小型のクラコゾンの一匹が俺に狙いをつけたのか、こっちに向かって泳いでくる。そして潜航し、見えなくなった姿をレーダーで確認しながら俺は右に旋回する。
海面から爆発するようにクラコゾンが飛び出してくる。進路は右に変えたが、クラコゾンもそれを追って体をひねっている。このままでは丸かじりにされるコースだ。前後も、左右も、逃げ切れない。だが、上がある。
トリトンの右足の圧縮空気を全開にして噴射する。爆発的な衝撃で機体がとんぼ返りするように跳ね上がり、クラコゾンの牙が遠ざかっていく。奴の右手の鉤爪が僅かに俺のトリトンを掠るが、ひっかき傷がつくだけだ。

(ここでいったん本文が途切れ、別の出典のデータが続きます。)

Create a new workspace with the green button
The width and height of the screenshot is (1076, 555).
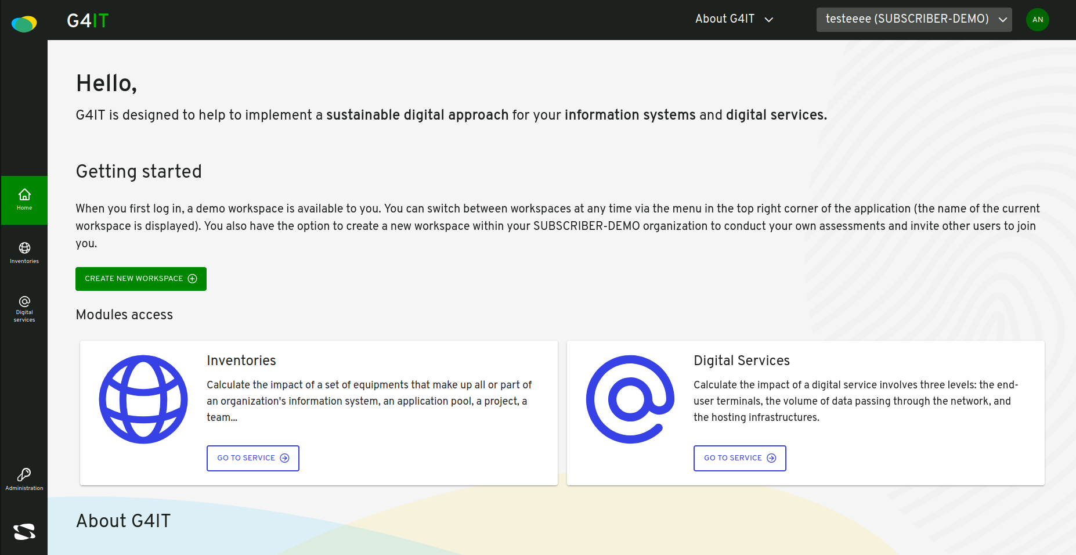coord(141,279)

だが方向転換が出来るのは俺だけじゃない。このくそ鮫どもにも似たような真似が出来る。
クラコゾンが足を曲げふくらはぎから水を噴くのが見えた。トリトンの圧縮空気ほどではないが、噴射した水の反作用で奴の巨体が方向を変え俺を追ってくる。尾鰭の一跳ねがそれを更に推進し、奴の牙が再びこっちに近づいてくる。

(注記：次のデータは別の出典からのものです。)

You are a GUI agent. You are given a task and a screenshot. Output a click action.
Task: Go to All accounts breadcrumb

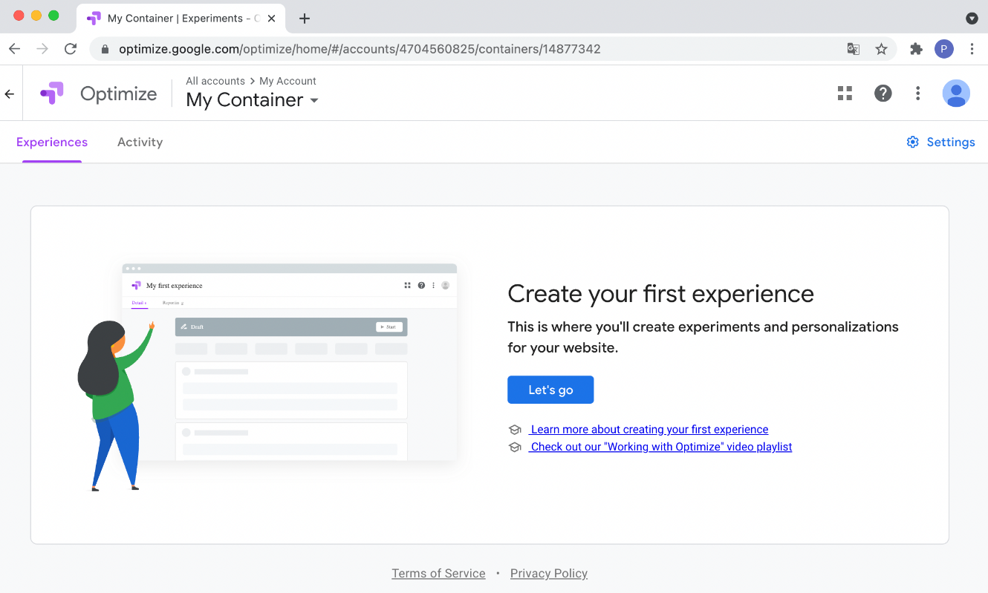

どうやらこいつは知っている奴だ。過去にトリトンギアと戦い、圧縮空気による機動を体験している。だから俺の動きに対応できたのだ。こいつらは知的じゃないが、生き残ることに関しては聡い。
だが、所詮は動物だ。そのでかい口が一番の武器だが、同時に最大の急所であることを理解していない。赤黒い口腔。そこは刃に対して無防備だ。

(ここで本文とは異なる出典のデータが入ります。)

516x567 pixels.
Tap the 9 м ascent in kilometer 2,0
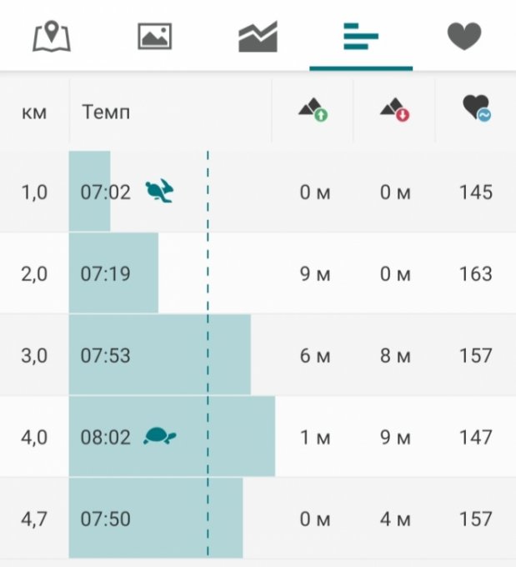pos(314,273)
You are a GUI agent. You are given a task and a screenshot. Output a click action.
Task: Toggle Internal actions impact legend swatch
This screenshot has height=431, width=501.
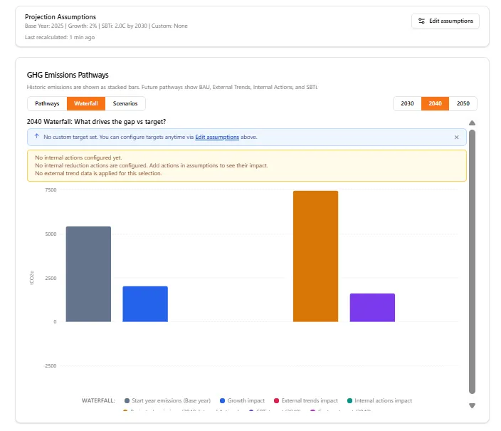tap(349, 400)
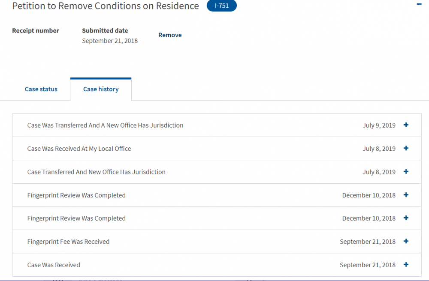This screenshot has width=429, height=281.
Task: Expand Case Was Received At My Local Office plus
Action: click(x=406, y=148)

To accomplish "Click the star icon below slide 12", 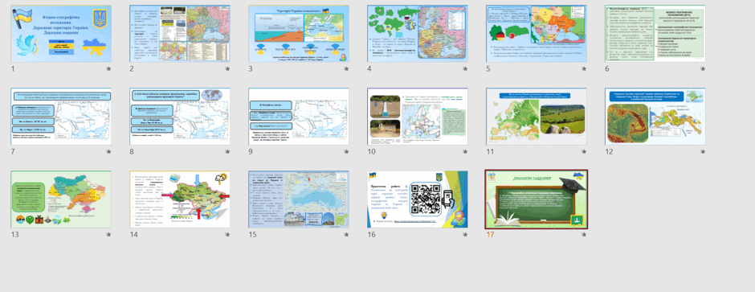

奴の接近に合わせ右手のナイフを振り上げ、鋸のような歯列を避け口の奥に向かって突っ込む。柔らかい感触。軟骨を貫通する手ごたえを感じながら、ナイフをそのまま放り投げるように押し込んで手を放す。そして左脚に残った圧縮空気を噴射し、クラコゾンをまたぐように山なりに避ける。
俺がナイフから手を離した一瞬後にクラコゾンの口がばね仕掛けのように勢いよく閉じる。ストラトスのボディでも簡単に食い千切ぎる威力だが、俺の機体は奴の口とは反対側、尾鰭の方にいる。トリトンギアは左右の足で別々に圧縮空気を噴射できるが、クラコゾンは両足で一緒に水を噴射しないといけない。だからこっちの方が一回分有利だ。
クラコゾンの左目が俺を追うように動く。巨体が海面に落ちていき、そして盛大に飛び込んでしぶきを飛ばす。その間に俺のトリトンギアも着水し、一気にスクリューを回し加速して距離を取った。クラコゾンは腹を見せて浮かび死んでいた。